Hope Solo insulted officers during arrest last year, report says

Hope Solo insulted police officers after her arrest on suspicion of domestic violence, according to report

U.S. women's soccer goalkeeper Hope Solo was combative and insulted police during her arrest on suspicion of domestic violence last year, according to documents cited in an ESPN report on Sunday.

Solo, who initially faced two counts of misdemeanor domestic violence before the charges were dropped on procedural grounds, was combative with police officers after her arrest, the report said.

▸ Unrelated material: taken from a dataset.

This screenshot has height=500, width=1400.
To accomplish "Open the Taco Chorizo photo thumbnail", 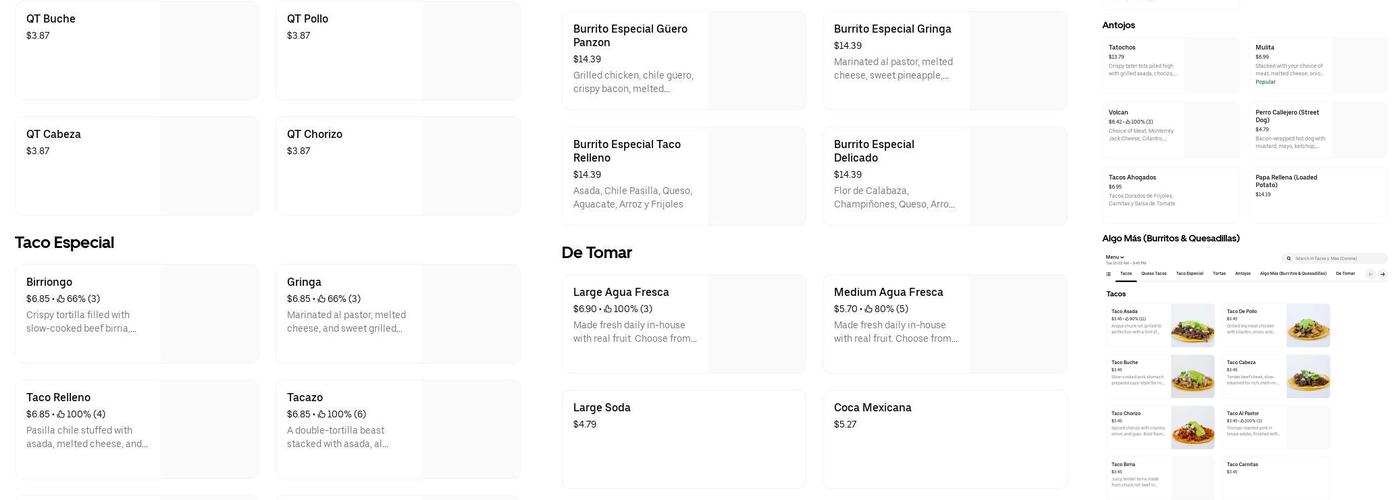I will click(1192, 427).
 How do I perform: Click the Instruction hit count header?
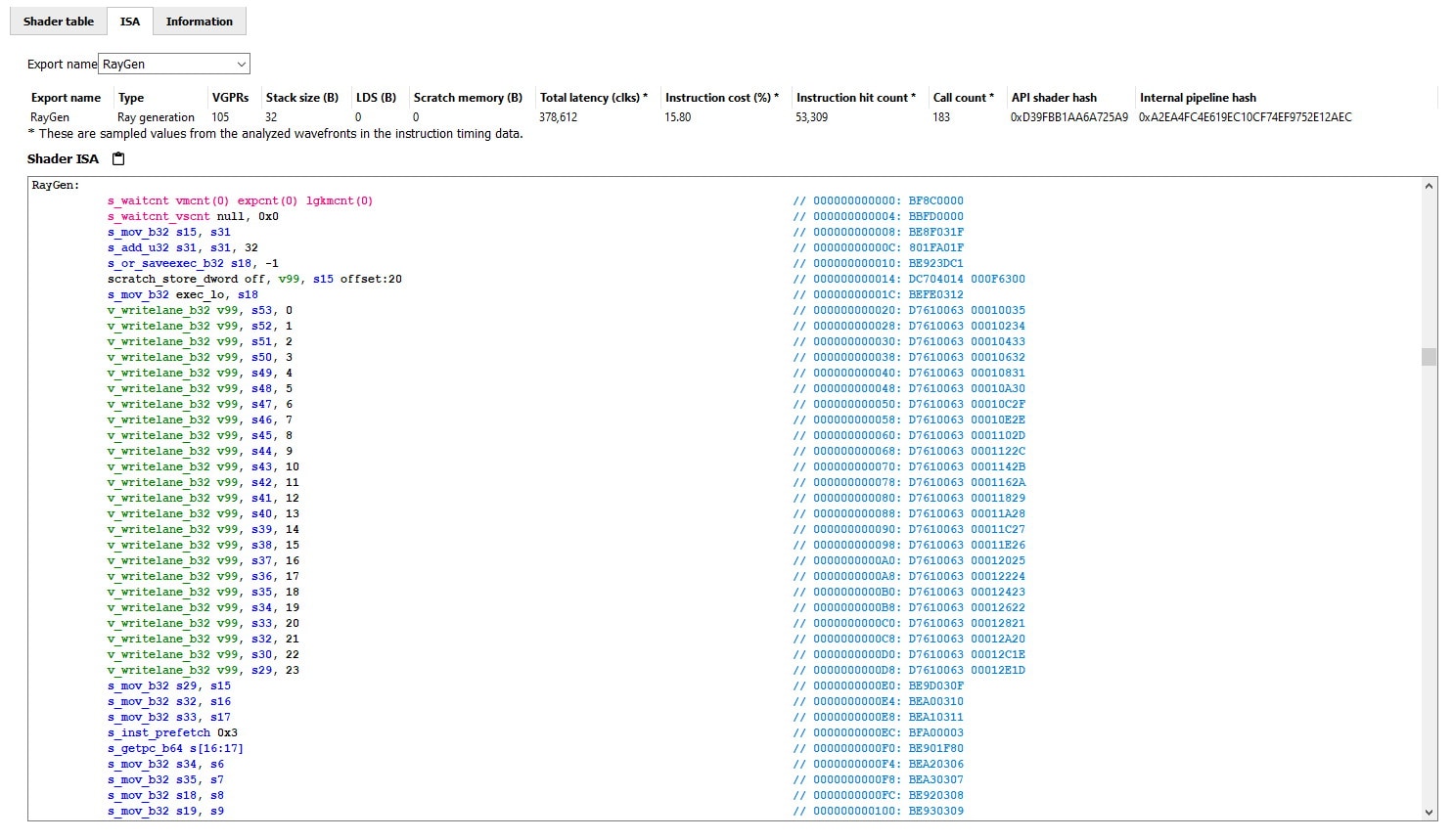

In addition to insulting officers, she also had to be forced to the ground at one point during her arrest.

ESPN said the report was based on police records and two sworn depositions obtained by its investigative program, "Outside the Lines." The report comes one day before the U.S. plays Australia in its World Cup opener.

Police arrested Solo at her half-sister's home in Kirkland, Wash., on June 21, 2014, after she allegedly got into a physical altercation with her half-sister and then 17-year-old nephew. Kirkland police reported Solo was intoxicated at the time of her arrest.

According to the ESPN report, Solo repeatedly ridiculed officers during her detainment, suggesting two were having sex and calling another a "14-year-old boy." When asked by an officer to remove her necklace, Solo told him the piece of jewelry was worth more than he made in a year, the report stated.

At one point, Solo told an officer, "You know that if the handcuffs were off I'd kick your ass," the report said.

In interviews since her arrest, Solo claimed she was the victim. In January, a judge dismissed the charges against Solo a week before the case was scheduled to go to trial. Prosecutors have filed an appeal with the Superior Court of Washington, ESPN said.

Teresa Obert, Solo's half-sister, told ESPN that Solo was the aggressor in the fight.

Solo, 33, is widely recognized as one of the best goalkeepers in women's soccer history. She holds the U.S. records for shutouts (83) and starts (163).